An interview with David Ross, the chief executive officer of brokers Arthur J Gallagher (UK).

Choose four adjectives to describe yourself.

Driven, passionate, committed and competitive.

Which historical figure do you most admire and why?

He’s still alive so he’s still a contemporary figure: Mohammed Ali. He challenged convention and boundaries, and was a pioneer in so many ways. Even though I never saw him in his heyday he made an indelible impression on me, partly because of the way people used to talk about him.

What about in this industry?

Sir David Rowland for what he achieved for Lloyd’s and the London market as a whole in the 1990s. I started my career in the early 1990s at a time when Lloyd’s was limping and by 1992 I was wondering if I had chosen the right career. Despite all the various moving parts and all the anger and angst at the time, Sir David showed that he was a phenomenal character and made that deal to create Equitas. Its takeover by Warren Buffett 15 years later was the icing on the cake.

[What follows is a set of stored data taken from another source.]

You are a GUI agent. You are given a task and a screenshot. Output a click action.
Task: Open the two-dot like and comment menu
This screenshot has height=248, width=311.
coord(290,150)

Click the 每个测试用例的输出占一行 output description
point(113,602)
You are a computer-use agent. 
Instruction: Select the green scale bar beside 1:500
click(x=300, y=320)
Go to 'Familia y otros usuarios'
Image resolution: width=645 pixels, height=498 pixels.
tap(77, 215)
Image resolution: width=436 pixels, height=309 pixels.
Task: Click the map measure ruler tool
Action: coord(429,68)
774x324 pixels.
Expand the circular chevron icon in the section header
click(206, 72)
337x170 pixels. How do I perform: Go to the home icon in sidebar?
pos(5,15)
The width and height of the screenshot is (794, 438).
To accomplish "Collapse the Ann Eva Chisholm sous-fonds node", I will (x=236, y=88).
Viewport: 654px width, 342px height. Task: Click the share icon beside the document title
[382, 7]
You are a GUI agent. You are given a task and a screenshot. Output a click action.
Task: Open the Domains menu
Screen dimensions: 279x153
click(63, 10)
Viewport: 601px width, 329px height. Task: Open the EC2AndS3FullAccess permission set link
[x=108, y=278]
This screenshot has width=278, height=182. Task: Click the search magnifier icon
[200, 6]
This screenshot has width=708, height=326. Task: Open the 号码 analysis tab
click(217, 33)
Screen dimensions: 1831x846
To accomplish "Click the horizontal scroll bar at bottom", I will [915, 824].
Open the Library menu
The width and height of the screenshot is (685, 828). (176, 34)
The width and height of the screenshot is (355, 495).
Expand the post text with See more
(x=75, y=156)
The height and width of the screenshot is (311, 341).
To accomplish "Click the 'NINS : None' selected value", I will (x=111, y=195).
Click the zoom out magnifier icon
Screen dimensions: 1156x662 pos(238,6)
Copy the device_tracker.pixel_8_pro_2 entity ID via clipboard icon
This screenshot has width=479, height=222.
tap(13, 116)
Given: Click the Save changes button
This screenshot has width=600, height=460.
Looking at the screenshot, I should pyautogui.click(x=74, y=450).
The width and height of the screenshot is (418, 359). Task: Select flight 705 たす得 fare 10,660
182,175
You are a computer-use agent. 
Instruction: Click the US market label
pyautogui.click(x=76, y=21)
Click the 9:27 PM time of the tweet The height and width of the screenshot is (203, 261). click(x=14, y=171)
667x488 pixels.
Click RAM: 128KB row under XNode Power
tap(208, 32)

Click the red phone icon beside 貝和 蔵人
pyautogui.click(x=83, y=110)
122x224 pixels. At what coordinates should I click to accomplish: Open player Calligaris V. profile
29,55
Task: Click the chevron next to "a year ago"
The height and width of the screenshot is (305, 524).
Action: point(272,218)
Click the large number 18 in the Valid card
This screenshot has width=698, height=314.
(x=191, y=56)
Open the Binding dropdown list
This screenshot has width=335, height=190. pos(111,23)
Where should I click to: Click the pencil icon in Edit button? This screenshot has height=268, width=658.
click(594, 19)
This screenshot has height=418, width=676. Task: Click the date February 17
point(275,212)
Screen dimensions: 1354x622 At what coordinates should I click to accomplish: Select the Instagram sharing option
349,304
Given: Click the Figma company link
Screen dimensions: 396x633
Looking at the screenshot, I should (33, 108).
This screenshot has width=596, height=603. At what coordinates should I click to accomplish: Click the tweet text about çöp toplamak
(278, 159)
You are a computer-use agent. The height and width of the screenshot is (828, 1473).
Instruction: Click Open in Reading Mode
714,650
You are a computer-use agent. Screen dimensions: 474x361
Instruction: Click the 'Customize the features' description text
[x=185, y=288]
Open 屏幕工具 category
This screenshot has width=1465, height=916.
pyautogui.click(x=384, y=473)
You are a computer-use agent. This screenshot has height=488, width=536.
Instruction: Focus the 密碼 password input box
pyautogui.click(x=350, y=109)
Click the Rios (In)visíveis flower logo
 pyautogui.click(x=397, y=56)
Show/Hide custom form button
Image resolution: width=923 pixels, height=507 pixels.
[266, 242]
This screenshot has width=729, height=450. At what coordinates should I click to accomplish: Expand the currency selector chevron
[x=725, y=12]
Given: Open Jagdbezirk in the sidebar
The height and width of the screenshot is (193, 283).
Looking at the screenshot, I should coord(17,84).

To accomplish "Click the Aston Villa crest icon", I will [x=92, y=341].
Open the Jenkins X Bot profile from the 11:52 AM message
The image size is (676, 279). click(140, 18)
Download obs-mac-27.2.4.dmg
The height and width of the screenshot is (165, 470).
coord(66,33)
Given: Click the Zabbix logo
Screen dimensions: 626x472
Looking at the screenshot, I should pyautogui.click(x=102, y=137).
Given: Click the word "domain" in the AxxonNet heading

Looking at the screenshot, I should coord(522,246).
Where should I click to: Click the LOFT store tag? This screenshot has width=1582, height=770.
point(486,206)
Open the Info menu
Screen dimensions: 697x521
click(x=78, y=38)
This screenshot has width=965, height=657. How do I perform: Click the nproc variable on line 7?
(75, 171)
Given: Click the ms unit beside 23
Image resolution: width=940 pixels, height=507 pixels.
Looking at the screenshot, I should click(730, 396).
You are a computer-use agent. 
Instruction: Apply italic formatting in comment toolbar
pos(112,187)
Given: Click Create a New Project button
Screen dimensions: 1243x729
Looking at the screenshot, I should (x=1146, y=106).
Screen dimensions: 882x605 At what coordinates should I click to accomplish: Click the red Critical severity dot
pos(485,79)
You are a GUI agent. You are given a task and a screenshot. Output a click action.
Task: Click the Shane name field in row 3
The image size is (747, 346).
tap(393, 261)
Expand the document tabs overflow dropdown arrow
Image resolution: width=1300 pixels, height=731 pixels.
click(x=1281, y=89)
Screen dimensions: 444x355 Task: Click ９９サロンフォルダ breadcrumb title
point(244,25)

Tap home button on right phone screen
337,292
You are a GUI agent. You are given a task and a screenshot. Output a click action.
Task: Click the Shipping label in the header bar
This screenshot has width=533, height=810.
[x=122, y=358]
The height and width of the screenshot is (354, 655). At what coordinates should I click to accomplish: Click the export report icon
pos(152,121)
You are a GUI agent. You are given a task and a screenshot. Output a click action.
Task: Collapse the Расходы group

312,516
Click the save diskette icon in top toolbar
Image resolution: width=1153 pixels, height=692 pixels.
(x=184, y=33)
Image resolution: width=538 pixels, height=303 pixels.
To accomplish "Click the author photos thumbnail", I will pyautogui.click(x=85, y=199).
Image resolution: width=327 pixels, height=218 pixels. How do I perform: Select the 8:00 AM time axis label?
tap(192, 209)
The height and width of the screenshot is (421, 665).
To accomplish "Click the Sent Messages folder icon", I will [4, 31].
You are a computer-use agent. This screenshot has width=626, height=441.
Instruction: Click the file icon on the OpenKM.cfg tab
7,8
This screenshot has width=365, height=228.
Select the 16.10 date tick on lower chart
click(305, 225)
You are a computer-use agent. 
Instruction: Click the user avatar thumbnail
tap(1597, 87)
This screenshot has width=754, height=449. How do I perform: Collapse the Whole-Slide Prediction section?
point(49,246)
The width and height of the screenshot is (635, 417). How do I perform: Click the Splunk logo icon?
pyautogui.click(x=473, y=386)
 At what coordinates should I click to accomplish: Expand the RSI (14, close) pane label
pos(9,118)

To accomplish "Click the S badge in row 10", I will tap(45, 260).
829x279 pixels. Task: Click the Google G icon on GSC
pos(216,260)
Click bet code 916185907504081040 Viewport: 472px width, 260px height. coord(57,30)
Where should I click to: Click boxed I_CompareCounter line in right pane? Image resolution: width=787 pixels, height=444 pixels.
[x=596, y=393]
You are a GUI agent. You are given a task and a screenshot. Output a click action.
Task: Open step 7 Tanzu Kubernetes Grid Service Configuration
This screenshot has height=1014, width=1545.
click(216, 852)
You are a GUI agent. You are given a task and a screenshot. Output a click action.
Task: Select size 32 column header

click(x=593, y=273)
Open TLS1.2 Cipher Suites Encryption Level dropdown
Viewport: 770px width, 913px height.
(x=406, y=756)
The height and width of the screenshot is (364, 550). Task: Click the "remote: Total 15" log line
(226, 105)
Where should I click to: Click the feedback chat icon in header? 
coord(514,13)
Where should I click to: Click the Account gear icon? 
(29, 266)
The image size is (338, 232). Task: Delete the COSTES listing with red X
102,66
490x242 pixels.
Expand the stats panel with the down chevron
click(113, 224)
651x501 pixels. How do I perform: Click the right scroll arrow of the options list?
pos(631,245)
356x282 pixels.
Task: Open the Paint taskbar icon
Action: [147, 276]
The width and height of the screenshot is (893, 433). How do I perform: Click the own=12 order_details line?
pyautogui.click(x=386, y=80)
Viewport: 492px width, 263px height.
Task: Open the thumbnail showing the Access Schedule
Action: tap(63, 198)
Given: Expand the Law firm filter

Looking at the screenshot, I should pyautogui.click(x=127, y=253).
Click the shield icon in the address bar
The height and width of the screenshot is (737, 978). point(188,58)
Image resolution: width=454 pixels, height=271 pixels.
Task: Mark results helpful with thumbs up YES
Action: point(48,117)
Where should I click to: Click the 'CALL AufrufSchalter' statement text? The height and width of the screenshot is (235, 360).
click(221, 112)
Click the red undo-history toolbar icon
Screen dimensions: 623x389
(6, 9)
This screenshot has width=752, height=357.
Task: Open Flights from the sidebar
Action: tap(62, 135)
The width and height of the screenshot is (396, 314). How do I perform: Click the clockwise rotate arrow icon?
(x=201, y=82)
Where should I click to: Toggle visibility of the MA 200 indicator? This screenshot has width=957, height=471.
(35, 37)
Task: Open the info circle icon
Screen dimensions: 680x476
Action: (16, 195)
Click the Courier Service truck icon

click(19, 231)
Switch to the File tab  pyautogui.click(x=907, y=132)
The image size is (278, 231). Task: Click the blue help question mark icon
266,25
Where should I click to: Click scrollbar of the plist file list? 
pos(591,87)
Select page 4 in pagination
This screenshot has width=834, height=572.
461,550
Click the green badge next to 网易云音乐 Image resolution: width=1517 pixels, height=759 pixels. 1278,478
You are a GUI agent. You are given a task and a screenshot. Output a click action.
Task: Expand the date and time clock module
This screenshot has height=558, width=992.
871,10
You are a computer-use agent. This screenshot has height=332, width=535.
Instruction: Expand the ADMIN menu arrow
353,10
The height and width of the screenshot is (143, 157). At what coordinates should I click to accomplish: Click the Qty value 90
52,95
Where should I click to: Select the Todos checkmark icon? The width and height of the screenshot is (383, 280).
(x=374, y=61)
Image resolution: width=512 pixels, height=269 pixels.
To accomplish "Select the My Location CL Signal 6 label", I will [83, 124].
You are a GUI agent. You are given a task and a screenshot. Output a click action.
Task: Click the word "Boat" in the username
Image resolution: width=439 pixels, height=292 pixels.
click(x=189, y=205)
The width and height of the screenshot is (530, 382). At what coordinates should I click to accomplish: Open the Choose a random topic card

Outside of this industry what issue are you most passionate about?

Our organisation does a huge amount for disadvantaged children. The more I have heard about it, the more important it has become to me. Our former chairman, Bob Gallagher, effectively put together a fund which pays for 50 children a year to be educated. Since he died, the London office has partnered with the Sir John Cass Foundation, a charity for underprivileged children, and we pay for their university education and give them the opportunity of employment with the company afterwards. It’s a vital thing for us, which allows us to communicate a message that everybody should be given a chance.

What qualities do you most admire in other people?

Honesty, integrity, a can-do attitude and a team player’s attitude.

What qualities do you most dislike?

Just one – disloyalty. I think if someone betrays you, it says everything about them. If, in turn, you can’t learn from it, then more fool you.

What do you wish you had known when you started in this industry?

What I have come to realise is that you never actually get there. One year I might look back at what we have achieved and think it’s amazing and then I look forward and realise how much more we have to do. I had a pivotal moment when I realised that you never get to the top of the mountain because you are constantly evolving. When you realise that, you can appreciate the journey.

“Whose job would you most like to have and why?
CEO of Liverpool Football Club.

What was the last thing that surprised you?

The fact that it’s cheaper to get a taxi from Cannon Street to my office than it is to take the tube. I would like to speak to someone about it as public transport should be cheaper.

How do you unwind?

I am still working on that and I’ll let you know when I have figured it out! I’m getting a gun dog in February and I’m hoping that it will be a big help.

What motivates you on a Monday morning?

The belief that by Friday evening we will be a better company than we were at the beginning of the week.

Whose job would you most like to have and why?

CEO of Liverpool Football Club (my team). I happen to think I would do a better job of managing the American owners.

What is your biggest regret?

The amount of time my job takes away from the quality time I would spend with my children. Although a fan of the iPhone, I also regret the invention of the Blackberry.

What are you most proud of having achieved?

I am proud of having assembled an outstanding group of professionals at this company.

What factors have enabled you to get where you are today?

I have allowed myself to be influenced by some truly brilliant people. I was also fortunate enough to work for a company that did not care what age I was. They just believed I was good enough – probably before I did.